I don’t know if it’s manners, or norms, or what it is. It’s just that there used to be some things that were clearly beyond the pale. Some people misused those manners and norms, and so apparently the decision was taken that rather than curb the misuse, we should throw out the idea of manners and norms altogether. And now we’re reaping all the benefits – there are no standards of conduct, and no ways of enforcing the old ones without making trouble. Call out the guy smoking on the train platform beneath the “No Smoking” sign, and you’re the asshole. Writ large, there’s nobody to call you out if you decide to say something completely different one day from what you said 24 hours earlier. Everyone gets their own opinion, everyone gets their own facts, and the results are predictable.

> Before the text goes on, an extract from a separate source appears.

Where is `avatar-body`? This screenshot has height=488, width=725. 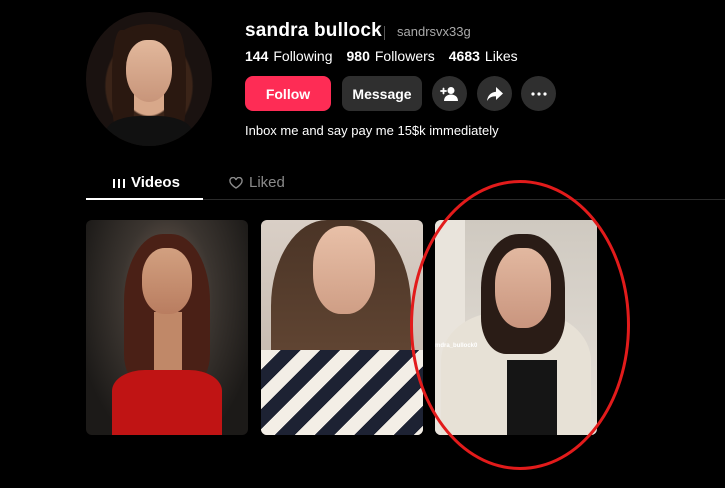
avatar-body is located at coordinates (149, 131).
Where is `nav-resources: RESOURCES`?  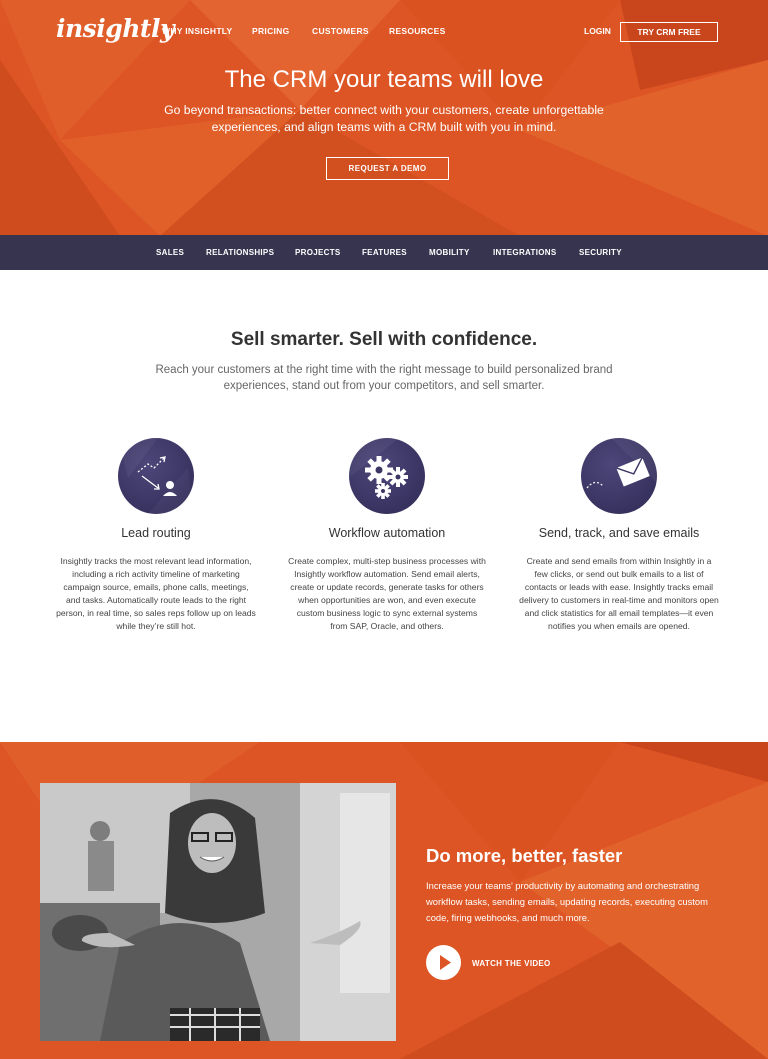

Ian Malcolm’s Jurassic Park warning about dinosaur DNA is even more apt when you consider that we’ve put equal access to the most powerful communication instrument in the world into the hands of everyone, with no rules and no safety catch: “you’ve spent so much time thinking HOW you could do it that you never considered whether you SHOULD.” We’ve put the entire elementary school out to recess with only one teacher supervising, and that teacher just keeled over. And when you decide that whatever you want to do is fine, without any sort of societal framework to contain it, you get everything from people blowing stoplights because it’s inconvenient to Donald Trump as the leading candidate to be the Republican nominee for President of the United States.

Yes, some things were always this bad, and it’s just now becoming easy for people to see. But we’ve also created entirely new ways to make things worse, eroded the things that helped prevent them getting worse, and we aren’t going to get them back into the bottle. It’s past time to start thinking of how we can make a society that makes it possible to live with what we’ve done to ourselves.